Divulgada pelo IBGE nesta sexta-feira, 16, a Pesquisa Nacional por Amostra de Domicílios (PNAD), mostra que caiu o número de domicílios com televisão no país. De 2019 para 2021, o número de domicílios subiu de 68,4 milhões para 69,6 milhões. No entanto, houve uma ligeira queda na proporção de domicílios com TV: de 96,2% para 95,5% do total de domicílios do país. Segundo o IBGE, esse comportamento foi observado em todas as grandes regiões, sendo que a maior redução de percentuais ocorreu no Nordeste: de 94,6% para 93,4%.

A pesquisa também mostrou que o rendimento real médio per capita nos domicílios em que havia televisão é de R$ 1.453, sendo quase o dobro dos domicílios sem TV, que é de R$ 830. Em 2021, 96,2% dos domicílios urbanos e 90,8% dos domicílios rurais tinham TV, diz a PNAD 2022.

Parabólicas em 16 milhões de domicílios

Os dados da PNAD também mostram que no Brasil, em 2021, existiam 16 milhões de domicílios que acessam sinal de TV por parabólica. Segundo a pesquisa, são cerca 22,6% dos domicílios do país, ou 15,7 milhões, que tinham recepção de sinal de TV por antena parabólica, sendo que 56,1% deles estavam em área rural e 17,8% em área urbana. 

O rendimento médio per capita nos domicílios com antena parabólica é de R$?1.075, o que representava 46,0% desse rendimento nos domicílios com acesso a serviço de televisão por assinatura, que era de R$?2.336.

Receptor digital em 90% dos lares

Outro dado que a PNAD também mostra é o crescimento de domicílios com receptor digital de TV. Em 2021, havia 63,3 milhões de domicílios com televisão com conversor para receber o sinal digital de televisão aberta, o equivalente a 90,9% dos domicílios com televisão do país.

De 2019 para 2021, essa proporção cresceu na área urbana, aumentando de 92,6% para 92,9% e, com mais intensidade, na rural saindo de 71,9% para 76,6%.

TV paga aumenta nas áreas rurais

Além do aumento de conversor, a PNAD também aponta que o número de TV por assinatura em áreas urbanas caiu ao mesmo tempo que aumentou nas áreas rurais.

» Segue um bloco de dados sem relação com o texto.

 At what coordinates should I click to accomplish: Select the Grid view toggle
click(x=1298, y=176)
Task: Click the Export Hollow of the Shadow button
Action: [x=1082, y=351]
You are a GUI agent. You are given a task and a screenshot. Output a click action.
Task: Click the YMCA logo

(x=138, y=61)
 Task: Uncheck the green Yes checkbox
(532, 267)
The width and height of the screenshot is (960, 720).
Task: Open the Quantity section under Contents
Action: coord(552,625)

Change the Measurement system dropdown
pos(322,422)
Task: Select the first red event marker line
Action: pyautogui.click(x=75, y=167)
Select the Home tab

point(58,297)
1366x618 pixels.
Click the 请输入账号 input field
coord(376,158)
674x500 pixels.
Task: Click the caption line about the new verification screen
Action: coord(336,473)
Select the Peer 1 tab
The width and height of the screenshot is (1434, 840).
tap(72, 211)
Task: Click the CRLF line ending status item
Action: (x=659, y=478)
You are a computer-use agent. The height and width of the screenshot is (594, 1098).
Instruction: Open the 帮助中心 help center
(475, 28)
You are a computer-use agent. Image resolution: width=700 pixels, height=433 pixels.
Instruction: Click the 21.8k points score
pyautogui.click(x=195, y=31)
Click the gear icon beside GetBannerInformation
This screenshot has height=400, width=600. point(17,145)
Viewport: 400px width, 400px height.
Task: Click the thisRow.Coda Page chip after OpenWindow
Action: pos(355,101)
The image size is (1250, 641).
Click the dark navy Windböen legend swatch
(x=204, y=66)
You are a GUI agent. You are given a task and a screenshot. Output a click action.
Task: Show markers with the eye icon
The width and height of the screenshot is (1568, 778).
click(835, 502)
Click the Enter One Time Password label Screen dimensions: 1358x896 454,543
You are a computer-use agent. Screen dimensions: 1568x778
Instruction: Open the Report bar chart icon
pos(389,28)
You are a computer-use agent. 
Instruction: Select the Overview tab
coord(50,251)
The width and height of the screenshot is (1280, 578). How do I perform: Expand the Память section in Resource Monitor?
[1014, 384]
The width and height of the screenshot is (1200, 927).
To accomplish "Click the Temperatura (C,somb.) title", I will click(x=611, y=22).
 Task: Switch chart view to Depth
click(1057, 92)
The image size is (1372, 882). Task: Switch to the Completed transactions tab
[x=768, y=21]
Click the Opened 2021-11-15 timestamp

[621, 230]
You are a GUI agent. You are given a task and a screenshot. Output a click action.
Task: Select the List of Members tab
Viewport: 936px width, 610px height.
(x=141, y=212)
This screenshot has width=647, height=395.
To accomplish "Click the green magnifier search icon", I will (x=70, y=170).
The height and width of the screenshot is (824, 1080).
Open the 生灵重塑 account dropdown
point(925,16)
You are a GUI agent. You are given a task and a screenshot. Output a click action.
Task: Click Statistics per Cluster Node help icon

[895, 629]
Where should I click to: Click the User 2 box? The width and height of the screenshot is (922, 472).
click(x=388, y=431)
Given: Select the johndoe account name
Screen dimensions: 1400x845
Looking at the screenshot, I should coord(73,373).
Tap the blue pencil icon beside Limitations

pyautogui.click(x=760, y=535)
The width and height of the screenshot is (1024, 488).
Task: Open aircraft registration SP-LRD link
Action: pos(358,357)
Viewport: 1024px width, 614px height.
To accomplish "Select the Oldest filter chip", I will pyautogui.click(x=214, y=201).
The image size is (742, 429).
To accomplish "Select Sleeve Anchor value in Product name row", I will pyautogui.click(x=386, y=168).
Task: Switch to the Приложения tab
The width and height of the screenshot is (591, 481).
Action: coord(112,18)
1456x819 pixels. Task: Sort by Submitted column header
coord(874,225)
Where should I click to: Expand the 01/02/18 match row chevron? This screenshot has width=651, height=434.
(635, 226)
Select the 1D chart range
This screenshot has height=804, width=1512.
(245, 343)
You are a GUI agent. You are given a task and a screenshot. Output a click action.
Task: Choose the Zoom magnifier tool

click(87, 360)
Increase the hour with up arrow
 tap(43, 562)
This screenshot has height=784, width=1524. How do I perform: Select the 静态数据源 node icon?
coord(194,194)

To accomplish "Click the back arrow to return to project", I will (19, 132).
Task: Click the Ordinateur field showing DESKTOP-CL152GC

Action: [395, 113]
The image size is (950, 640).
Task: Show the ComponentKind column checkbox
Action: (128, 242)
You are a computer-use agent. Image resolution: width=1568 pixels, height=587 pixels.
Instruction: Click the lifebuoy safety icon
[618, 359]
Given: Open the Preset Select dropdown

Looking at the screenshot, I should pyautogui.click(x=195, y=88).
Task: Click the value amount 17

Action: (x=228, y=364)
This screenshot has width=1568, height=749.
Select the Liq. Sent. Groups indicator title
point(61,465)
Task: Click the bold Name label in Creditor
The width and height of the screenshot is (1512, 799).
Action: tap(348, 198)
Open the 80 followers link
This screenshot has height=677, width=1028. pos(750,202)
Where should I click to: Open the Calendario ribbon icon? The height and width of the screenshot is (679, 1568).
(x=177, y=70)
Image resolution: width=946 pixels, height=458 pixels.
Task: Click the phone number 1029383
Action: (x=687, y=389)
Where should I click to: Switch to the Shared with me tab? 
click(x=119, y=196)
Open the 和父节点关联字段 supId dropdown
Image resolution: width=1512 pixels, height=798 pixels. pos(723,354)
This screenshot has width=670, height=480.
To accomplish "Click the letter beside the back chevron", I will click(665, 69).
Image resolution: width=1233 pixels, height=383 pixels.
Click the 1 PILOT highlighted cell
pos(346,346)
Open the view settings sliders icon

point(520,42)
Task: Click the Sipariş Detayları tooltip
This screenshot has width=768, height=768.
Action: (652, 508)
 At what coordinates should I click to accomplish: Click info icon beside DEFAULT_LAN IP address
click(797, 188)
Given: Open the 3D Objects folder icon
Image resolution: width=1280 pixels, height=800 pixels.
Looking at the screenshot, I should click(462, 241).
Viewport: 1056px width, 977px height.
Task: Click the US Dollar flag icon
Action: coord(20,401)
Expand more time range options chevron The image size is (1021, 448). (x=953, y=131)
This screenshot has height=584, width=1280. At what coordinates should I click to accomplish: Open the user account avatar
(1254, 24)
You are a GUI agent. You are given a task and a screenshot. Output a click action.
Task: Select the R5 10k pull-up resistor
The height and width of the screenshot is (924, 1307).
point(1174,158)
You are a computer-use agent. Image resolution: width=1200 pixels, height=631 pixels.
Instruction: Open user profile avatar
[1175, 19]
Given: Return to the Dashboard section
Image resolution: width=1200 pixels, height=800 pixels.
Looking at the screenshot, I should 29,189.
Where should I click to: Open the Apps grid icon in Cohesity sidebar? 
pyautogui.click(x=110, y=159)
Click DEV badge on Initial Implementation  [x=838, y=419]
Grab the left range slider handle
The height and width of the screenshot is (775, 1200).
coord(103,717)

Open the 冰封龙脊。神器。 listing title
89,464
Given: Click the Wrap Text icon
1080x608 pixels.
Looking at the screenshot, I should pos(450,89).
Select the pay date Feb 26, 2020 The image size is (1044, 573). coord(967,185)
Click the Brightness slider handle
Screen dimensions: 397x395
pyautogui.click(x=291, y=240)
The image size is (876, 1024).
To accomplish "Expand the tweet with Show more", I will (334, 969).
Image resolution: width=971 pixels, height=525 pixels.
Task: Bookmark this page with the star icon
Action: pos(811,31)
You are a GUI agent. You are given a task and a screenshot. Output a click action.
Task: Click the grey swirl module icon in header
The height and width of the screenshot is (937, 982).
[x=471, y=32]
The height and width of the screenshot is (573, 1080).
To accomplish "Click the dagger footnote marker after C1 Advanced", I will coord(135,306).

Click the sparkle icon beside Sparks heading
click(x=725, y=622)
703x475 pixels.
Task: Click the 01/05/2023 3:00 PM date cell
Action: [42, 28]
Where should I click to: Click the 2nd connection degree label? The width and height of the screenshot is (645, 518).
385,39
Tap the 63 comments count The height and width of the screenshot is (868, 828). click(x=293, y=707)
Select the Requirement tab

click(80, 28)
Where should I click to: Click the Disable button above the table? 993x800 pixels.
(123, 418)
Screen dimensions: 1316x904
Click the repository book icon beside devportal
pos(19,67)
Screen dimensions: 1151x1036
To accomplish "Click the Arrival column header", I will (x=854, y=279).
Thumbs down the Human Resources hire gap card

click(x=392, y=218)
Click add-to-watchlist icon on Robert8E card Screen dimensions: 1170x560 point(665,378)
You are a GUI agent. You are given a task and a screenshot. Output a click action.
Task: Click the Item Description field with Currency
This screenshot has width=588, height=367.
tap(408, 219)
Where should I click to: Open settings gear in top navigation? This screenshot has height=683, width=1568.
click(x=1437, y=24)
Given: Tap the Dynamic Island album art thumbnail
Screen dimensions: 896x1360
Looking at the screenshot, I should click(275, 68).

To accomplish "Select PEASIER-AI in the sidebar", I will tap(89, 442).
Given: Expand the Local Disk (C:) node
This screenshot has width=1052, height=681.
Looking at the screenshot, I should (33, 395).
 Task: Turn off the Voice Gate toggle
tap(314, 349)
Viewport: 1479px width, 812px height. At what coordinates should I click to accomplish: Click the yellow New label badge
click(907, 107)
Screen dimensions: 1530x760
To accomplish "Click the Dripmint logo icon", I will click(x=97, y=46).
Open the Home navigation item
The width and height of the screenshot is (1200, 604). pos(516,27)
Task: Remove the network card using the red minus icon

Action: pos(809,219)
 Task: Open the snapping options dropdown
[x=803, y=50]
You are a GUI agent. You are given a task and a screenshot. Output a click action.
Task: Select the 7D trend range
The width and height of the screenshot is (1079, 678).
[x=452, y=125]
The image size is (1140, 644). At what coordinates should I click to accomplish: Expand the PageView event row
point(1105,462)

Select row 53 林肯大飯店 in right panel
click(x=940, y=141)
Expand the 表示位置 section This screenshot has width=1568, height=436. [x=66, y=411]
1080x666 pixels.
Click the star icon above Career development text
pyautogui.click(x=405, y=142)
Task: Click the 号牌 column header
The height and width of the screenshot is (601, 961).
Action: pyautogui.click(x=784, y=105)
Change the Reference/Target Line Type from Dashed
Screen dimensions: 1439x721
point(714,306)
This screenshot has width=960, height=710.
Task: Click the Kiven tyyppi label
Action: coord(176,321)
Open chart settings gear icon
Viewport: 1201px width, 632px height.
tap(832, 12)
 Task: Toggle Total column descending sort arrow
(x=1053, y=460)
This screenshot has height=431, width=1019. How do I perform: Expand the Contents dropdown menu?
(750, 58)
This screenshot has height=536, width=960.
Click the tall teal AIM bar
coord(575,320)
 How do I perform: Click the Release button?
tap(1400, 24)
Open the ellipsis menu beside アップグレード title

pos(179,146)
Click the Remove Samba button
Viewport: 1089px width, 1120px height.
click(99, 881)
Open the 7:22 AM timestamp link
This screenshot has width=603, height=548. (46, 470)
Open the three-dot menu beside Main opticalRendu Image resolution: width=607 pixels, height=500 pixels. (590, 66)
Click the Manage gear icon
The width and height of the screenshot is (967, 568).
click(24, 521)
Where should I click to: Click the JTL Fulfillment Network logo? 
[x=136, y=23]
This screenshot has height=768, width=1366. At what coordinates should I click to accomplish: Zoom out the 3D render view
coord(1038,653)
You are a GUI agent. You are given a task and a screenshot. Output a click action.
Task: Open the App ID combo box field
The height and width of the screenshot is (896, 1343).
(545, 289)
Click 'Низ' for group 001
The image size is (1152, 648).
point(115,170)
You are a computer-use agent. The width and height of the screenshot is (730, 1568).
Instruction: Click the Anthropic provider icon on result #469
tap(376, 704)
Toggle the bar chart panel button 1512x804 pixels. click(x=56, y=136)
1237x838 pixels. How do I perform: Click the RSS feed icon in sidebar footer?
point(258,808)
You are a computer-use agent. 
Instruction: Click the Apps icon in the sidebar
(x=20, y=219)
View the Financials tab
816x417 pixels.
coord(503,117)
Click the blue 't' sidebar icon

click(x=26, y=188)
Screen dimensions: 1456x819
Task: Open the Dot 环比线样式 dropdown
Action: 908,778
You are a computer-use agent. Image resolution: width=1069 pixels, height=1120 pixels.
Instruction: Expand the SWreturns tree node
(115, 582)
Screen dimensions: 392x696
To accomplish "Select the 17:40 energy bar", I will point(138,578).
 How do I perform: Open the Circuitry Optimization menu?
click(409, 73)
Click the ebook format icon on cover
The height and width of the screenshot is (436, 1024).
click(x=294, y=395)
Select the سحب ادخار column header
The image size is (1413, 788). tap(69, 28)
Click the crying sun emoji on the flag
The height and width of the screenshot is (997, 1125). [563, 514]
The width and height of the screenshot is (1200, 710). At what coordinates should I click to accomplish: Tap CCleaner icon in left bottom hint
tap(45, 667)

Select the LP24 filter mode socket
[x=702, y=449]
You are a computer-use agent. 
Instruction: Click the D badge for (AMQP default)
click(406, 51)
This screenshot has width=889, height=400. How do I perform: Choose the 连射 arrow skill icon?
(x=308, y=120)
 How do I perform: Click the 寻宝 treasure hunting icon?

No recorte de 2021, 27,8% dos domicílios com televisor tinham acesso a serviço de televisão por assinatura, proporção que era de 29,2% em área urbana e de 17,8% em área rural. No Brasil, o percentual de domicílios com televisão por assinatura se reduziu, exceto na área rural, onde este percentual era de 16,4% em 2019.

Já nos domicílios sem acesso a serviço de televisão por assinatura, 43,5% não o possuíam por considerá-lo caro e 45,6% por não haver interesse pelo serviço. Aqueles que não tinham o serviço porque os vídeos (inclusive de programas, filmes ou séries) acessados pela Internet substituíam este serviço representavam 8,7%, enquanto os que não o tinham por não estar disponível na área em que se localizava o domicílio, somente 1,2%.